Une attitude qui s’observe aussi chez certains mammifères comme les marmottes. Une étude de 2016 observait qu’entre 1992 et 2013 les relations polygames chez ces rongeurs étaient plus fréquentes à mesure que le printemps arrive plus tôt, que l’hiver dure plus longtemps et que les chutes de neige hivernales augmentent, en modifiant leurs habitudes d’hibernation. Pour les observateurs, le climat influence l’accouplement des mammifères en contraignant leurs ressources, leurs mouvements et en modifiant les facteurs qui permettent aux animaux de rencontrer un partenaire sexuel.

Et les hommes dans tout ça ?

Si le climat semble avoir une incidence avérée – bien qu’encore faible – sur le monde animal et végétal, qu’en est-il de nous ? Il s’avère que nous n’en serions pas complètement exempts. Quelques recherches menées sur le sujet donnent à voir une incidence du réchauffement climatique sur nos vies sexuelles.

En 2015, un article du Bureau national de recherche économique a trouvé une corrélation entre des températures élevées et une baisse du taux de natalité aux États-Unis. Les chercheurs ont observé qu’une seule journée chaude durant laquelle les températures ont dépassé 26 degrés a conduit à réduire neuf mois plus tard le taux de naissances de 0,4 %. Les scientifiques ne sont en revanche pas certains que cette petite chute des naissances soit due à une réduction des rapports sexuels en cas de forte chaleur ou à une baisse de la fertilité due à la hausse des températures.

En 2016, en étude japonaise a trouvé quant à elle une corrélation entre des températures extrêmes (tant chaudes que froides) avec l’augmentation de fausses couches impliquant des embryons de sexe masculin. Avec pour conséquence d’augmenter le ratio de nouveau-nés de sexe féminin. Dans la mesure où le changement climatique devrait conduire à l’augmentation de phénomènes météorologiques extrêmes, la fertilité humaine pourrait donc en pâtir.

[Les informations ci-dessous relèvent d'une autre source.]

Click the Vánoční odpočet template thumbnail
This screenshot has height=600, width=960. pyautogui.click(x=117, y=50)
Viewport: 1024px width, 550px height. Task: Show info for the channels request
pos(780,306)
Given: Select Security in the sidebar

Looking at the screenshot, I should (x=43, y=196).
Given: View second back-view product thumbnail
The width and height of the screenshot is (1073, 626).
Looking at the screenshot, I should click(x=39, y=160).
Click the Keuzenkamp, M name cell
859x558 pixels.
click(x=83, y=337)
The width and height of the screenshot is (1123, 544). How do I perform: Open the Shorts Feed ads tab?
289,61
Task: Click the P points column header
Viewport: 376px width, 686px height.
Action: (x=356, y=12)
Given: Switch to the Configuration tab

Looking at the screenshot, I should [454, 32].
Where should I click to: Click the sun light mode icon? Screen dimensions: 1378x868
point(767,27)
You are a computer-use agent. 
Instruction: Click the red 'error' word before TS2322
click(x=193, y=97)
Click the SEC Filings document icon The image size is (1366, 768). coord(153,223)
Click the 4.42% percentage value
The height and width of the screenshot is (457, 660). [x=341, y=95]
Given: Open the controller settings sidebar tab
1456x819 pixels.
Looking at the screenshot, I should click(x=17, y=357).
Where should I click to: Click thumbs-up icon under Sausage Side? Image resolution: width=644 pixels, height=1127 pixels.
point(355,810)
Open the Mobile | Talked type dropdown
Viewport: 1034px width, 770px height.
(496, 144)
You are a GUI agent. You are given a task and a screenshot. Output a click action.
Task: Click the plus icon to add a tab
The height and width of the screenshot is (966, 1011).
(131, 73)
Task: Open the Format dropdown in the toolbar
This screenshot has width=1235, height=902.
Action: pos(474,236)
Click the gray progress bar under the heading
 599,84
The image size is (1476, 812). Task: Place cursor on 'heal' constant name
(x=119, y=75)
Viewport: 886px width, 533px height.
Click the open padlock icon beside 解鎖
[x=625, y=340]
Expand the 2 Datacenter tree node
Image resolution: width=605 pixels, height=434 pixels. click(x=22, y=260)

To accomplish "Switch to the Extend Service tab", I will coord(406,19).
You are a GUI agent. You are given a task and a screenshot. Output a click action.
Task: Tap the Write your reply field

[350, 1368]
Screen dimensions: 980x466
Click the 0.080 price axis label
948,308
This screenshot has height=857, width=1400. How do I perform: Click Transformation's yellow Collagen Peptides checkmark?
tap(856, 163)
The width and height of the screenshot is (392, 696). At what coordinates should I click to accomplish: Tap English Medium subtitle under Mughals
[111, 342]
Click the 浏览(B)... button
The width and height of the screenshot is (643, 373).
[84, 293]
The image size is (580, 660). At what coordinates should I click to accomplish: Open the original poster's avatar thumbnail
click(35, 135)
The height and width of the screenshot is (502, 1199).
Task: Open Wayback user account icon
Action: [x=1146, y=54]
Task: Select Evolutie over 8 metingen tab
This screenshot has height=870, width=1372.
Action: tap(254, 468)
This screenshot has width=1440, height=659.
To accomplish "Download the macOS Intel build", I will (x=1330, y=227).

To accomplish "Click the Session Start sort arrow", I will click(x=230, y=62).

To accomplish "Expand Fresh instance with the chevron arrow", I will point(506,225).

Si le Bureau national de recherche économique citait dans ses solutions le recours à l’air conditionné, on pourrait rétorquer que si cela implique d’utiliser toujours plus d’énergie et d'accroître l’effet de serre, cela contribuera davantage encore au réchauffement de la planète. Et donc d’aggraver le problème sur le long terme au lieu de le résoudre.